Explain what multicollinearity is and how to determine if it’s present.
can someone also explain what ARCH is?
What’s ARCH stand for?
The Schweser guy explained it very well in class with an analogy: multicollinearity is when two independent variables highly correlated, and are competing to explain the dependent variable. Example: Explain weight (dependent) by looking at height and sex. Obviously, height can explain weight, but so can sex. The two are competing to explain why someone weighs more or less–that’s multicollinearity.
If someone can toss us some bones and give analogies for all the other crazy terms in Quant, I’d appreciate it.
Excellent analogy. Now how is that determined…
It’s present when you have high R2 and significant F-scores but with insignificant T-scores. I think of it this way - how can you have a good hockey team (high R2 and significant F-scores) made up of crappy players (insigificant Ts) - answer: you can’t!
Best analogy so far. Let’s keep this going. Analogy for Heterskedasticity…
Conditional, or unconditional?
Answer: the whole is greater than the sum of its parts.
since unconditional is not doing any harm, so let’s talk about conditional.
I drive from Orange County, CA to the Mojave Desert, and note how rough the ride is along the way. In Orange County, the roads are all paved, the highways are smooth, so my Honda S2000 can breeze along at 120 mph (Oops . . . did I really write that? Of course, I meant 65 mph.), top down, with no problems. But when I get to the desert, the roads are unpaved, and rough, with bumps and dips and big rocks and so on; I’m lucky if I can drive 10 mph without risking my suspension, and, of course, I have to have the top up because of all of the dust.

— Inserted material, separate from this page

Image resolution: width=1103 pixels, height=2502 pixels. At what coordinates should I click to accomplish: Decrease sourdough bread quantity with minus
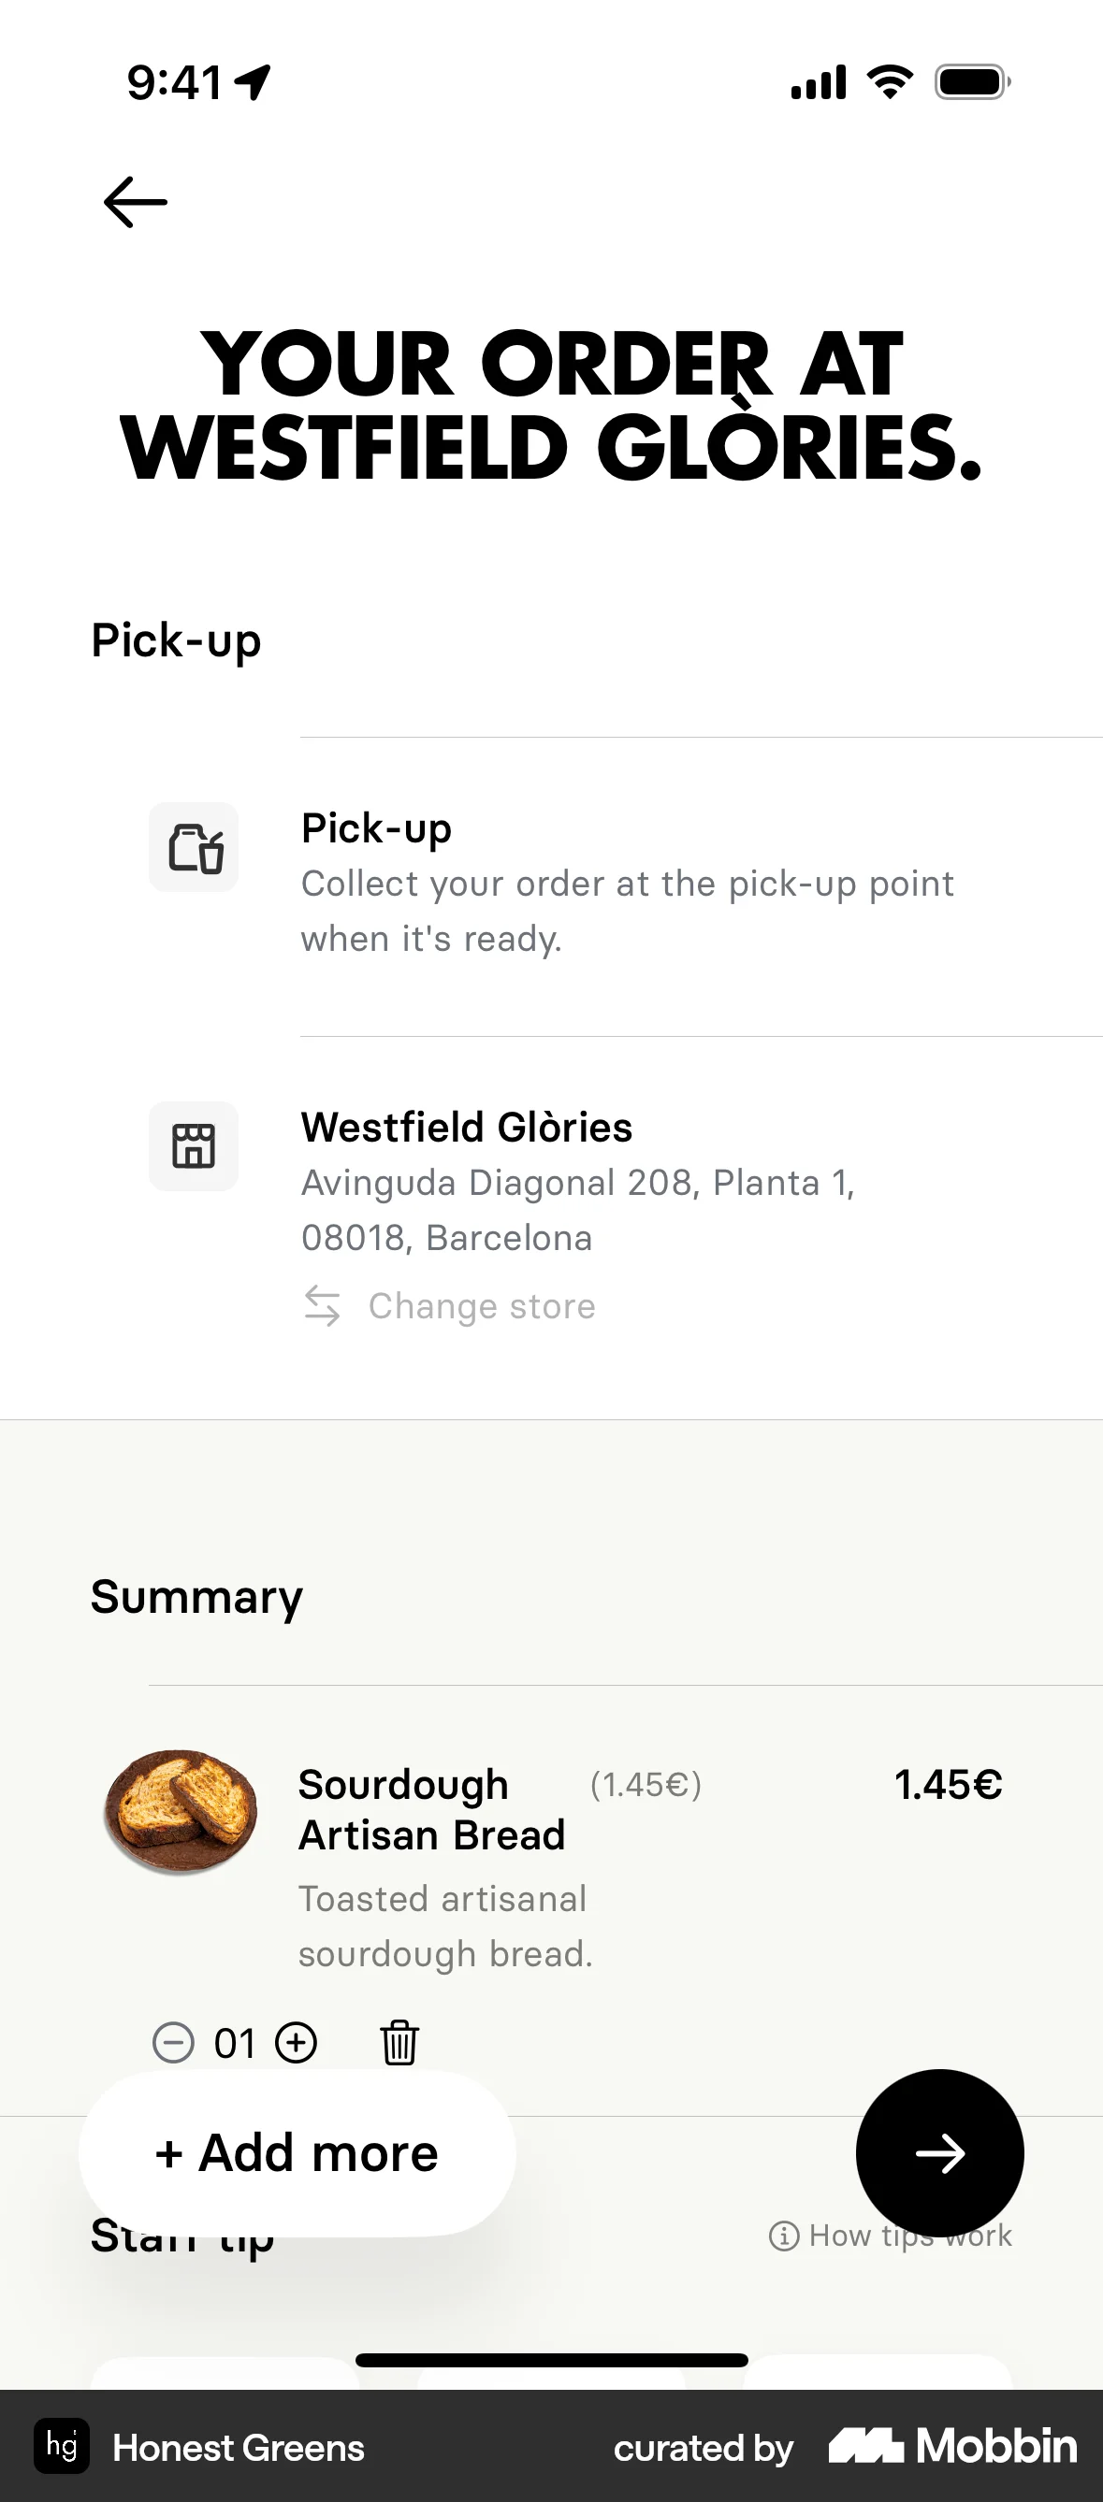coord(173,2043)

If I were to try to characterize the average bumpiness of the ride, I would be way off; it will depend severely on whether I’m at the start of my drive, or the end of my drive.
How’s that?
jeez, so now i know where the prefix S2000 comes from 
what about considering changing it to SLKmagician?
ok to the business…not a bad example, but i thought it should make more sense to all of us if we can somehow integrated the financial terms like t statistic or standard error into it
In 2000, Road & Track magazine did a comparison test amongst a number of roadsters. Their original idea was to include the Porsche Boxster, BMW Z3, Audi TT, and Mercedes-Benz SLK280 (I think it was a 280: the first SLK). They decided that they’d like to have a fifth car in their comparison, so at the last minute they added a Honda S2000.
After all of the testing and comparing – some of it objective (0 – 60 times, lap times, lateral acceleration), some of it subjective (styling, comfort, roominess), the winner was no surprise: the Boxster.
The car they tossed in to round out the field – the S2000 – came in second. _ Second. _
The margin of victory: the Boxster had more trunk space.
I believe that the SLK came in last, but don’t quote me on that. I’d have to look it up.
I liked their summary of the Honda: If you’re driving this car with the top up, the storm outside had better have a name.
(By the way, mine’s an '01 and it just turned over 200,000 miles. Original engine. I doubt that the German cars would make it that far, and I used to own a 911S.)
Um . . . it’s an analogy.
(You don’t ask for _ much _, do you? 
)
I don’t think that that’s a very good example. Height and sex would be very appropriate variables to combine into the same model to predict weight.
We run into multicollinearity when two variables are providing nearly-redundant information; like combining, say, a person’s 1) height and 2) pants inseam length, into the same model. These variables would have a correlation of perhaps 90%, and using them together is likely to lead to multicollinearity.